Karl Luntta (Botswana 1978-80)
A swimming pool in the Kalahari Desert, the ice skates of a boy in a wheelchair, and a midnight train ride in the cool African night form the backdrop of the eight diverse stories in Swimming. Some of the stories take place in Africa, others in the United States, but in all of them, the characters confront cultural and racial differences, both historically and in the present. In “A Virgin Twice,” an American teaching in Botswana struggles to understand a village’s response to a violent assault.
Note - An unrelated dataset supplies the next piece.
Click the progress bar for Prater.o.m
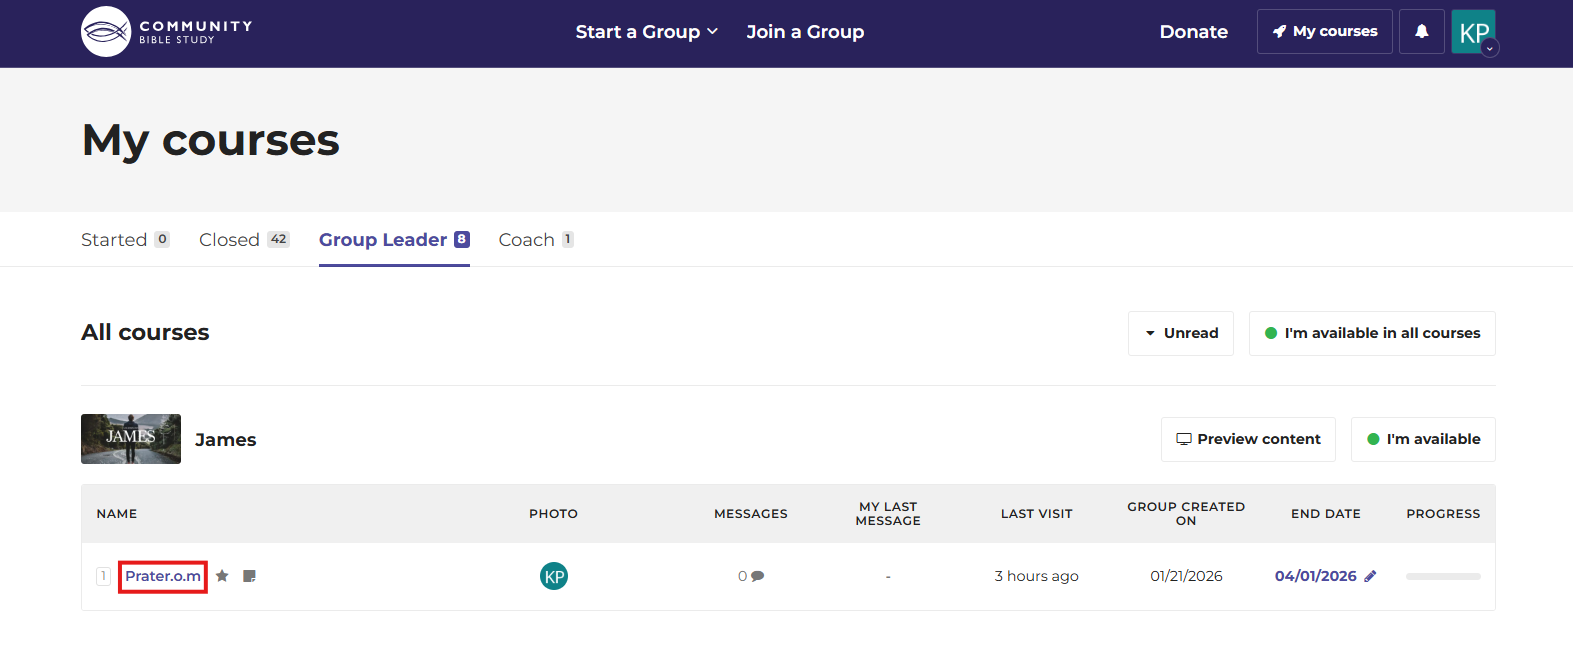Viewport: 1573px width, 660px height. pyautogui.click(x=1442, y=576)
In “Jeff Call Beth,” a white American father attempts to connect with the daughter he left behind in Africa. And in the title story, “Swimming,” a Danish expatriate dying of cancer decides to build an Olympic-sized swimming pool in the Kalahari Desert. All of these characters are clinging to emotional survival in a complex world, confronted by a moment or element of their lives that is perplexing, perhaps devastating, but which they need to resolve.
Of the collection, John Coyne (Ethiopia 1962-64) wrote: “ Swimming takes us from Botswana to America and back to Africa, in short stories that capture humanity from childhood to old age. Luntta’s great strength: crystallizing the moments when lives are changed and the future (as well as one’s memories of the past) is altered.”
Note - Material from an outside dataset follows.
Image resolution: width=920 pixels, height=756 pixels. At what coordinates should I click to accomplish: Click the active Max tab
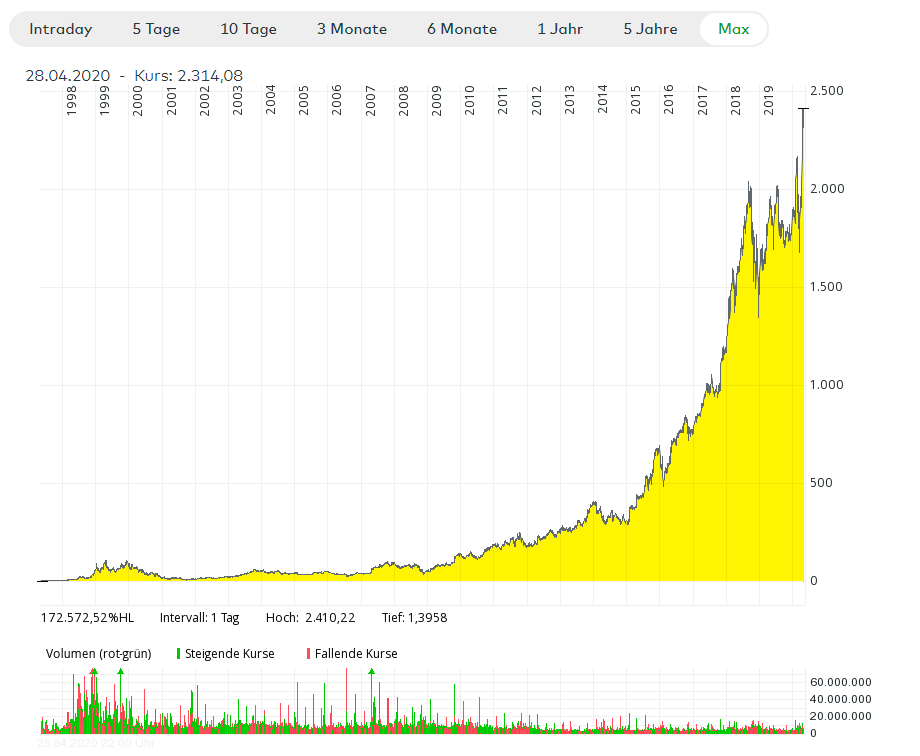click(x=734, y=29)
Karl Luntta is the author of the novel Know It by Heart as well as numerous travel books. His stories have appeared in International Quarterly, Talking River, and Baltimore Review. He lives outside Albany, New York.
Landfall by Ellen Urbani (Guatemala 1991-93)
Forthcoming on August 29, 2015, the tenth anniversary of Hurricane Katrina’s landfall.
Rosebud Howard almost survives. She charges through the Lower Ninth Ward, beating the wall of floodwater by a half-block. She clambers out of an attic, onto a roof, into a rowboat. But her grueling trek to Tuscaloosa, in search of help for her family, ends when she’s hit and killed by a car laden with supplies for Hurricane Katrina victims. Passenger Rose Aikens, orphaned by the crash, climbs away from the wreck after lacing the dead girl’s sneakers onto her own feet. When she discovers they share not only shoes but a name and a birth year, Rose embarks upon a guilt-assuaging odyssey to retrace Rosebud’s last steps and locate her remaining kin. The stories and destinies of these two teenagers-one black, one white-converge in Landfall, giving voice to the dead and demonstrating how strangers, with perseverance and forgiveness, can unite to reconstruct each other’s shattered family histories.
Landfall is earning early buzz from bestselling authors, booksellers, librarians, and industry leaders, including Pat Conroy, who called it “a hell of a book” and Mark Suchomel, president of client services for Perseus Books Group, who said “I absolutely loved it and rank it as one of the best books I have read in years.”
Tony D’Souza (Ivory Coast 2000–02, Madagascar 2002–03) said of the novel, “A deeply soulful novel….Landfall recalls Zora Neale Hurston’s Their Eyes Were Watching God for the strength of the women in its pages, and their resilience despite immeasurable loss.”
“Our committee fell in love with Landfall and its strong mothers and daughters,” said Laura Stanfill, publisher of Forest Avenue Press. “In this luminous, warm, heartbreaking family novel, Ellen tells the untold stories, the secrets held tight, that would otherwise have been lost to the storm.”
Ellen Urbani is the author of When I Was Elena (2006) a BookSense Notable selection. Her writing has appears in The New York Times and numerous anthologies. A Southern expat, she now lives in Oregon.